O filme, no entanto, não se furta a certos convencionalismos. Tipo: quando precisa avançar na trama, põe uma música, que serve de videoclipe para as cenas que vão se intercalando. Não deixa de ser, portanto, um recurso clichê, apesar de nem incomodar tanto o desenvolvimento da narrativa. Dá um certo charme, até. Mas, não deixa de ser algo já visto tantas vezes. 




Ponto positivo para de que maneira o filme consegue intercalar bem os tons de cada momento. Em algumas ocasiões, por exemplo, "Aranhas de Papel" diverte como se fosse uma comédia simples e banal do dia a dia. Já, em outros, ele causa angústia, enquanto que certas sequências produzem uma profunda tristeza. Porém, isso é muito bem construído, sem que um desses aspectos atrapalhe o outro. 
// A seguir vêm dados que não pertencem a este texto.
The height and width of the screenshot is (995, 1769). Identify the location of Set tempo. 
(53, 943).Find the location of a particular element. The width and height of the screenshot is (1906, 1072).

Além disso, o filme consegue mostrar esse problema envolvendo paranoia e esquizofrenia com bastante cuidado para não soar algo forçado demais ou caricato. Nisso, a atriz Lili Taylor tem um papel fundamental, pois, ela consegue passar uma verdade bem intensa na atual condição de sua de sua personagem, que em questão de segundos pode se transformar, e ter um ataque de pânico ou fúria. 

Em contrapartida, Stefania LaVie Owen faz uma adolescente que ora tem empatia pela mão, ora não aguenta mais tal situação, e essa confusão mental que vai tomando conta da personagem é bem construída pela atriz, que consegue ter carisma nas situações mais calmas, e se entregar nos momentos mais dramáticos. 

A direção é sutil, não tendo nada de excepcional, mas, também não atrapalhando, enquanto que o roteiro é bem amarrado, e consegue abordar uma temática difícil em relação a transtornos desse tipo, e ainda com o agravante de ser no meio de uma relação cada vez mais conflituosa entre mãe e filha. 

Inclusive, nesse sentido, fica cabe questionar diante do que o filme mostra: a doença de Dawn criou aquela situação insustentável com a filha, ou esses sentimentos estavam ali, guardados, com o atual estado de saúde mental dela que esses problemas vieram à tona? Bem interessante a possibilidade de refletir esse ponto. 




Em outras palavras, podemos dizer que "Aranhas de Papel" não somente trata de uma delicada e complicada condição psicológica (e que é bastante negligenciada por aí), mas também a questão da maternidade, da expectativa de futuro de uma adolescente presa em meio a uma situação que talvez não tenha cura, o sofrimento de alguém que se vê cada vez mais isolado e deixado para trás, e por aí vai. 

Ou seja, são muitas as possibilidades de ver o filme, que, mesmo simples na proposta e na realização, traz uma gama de reflexões muito positivas. E todas elas direcionadas a um quesito básico: empatia.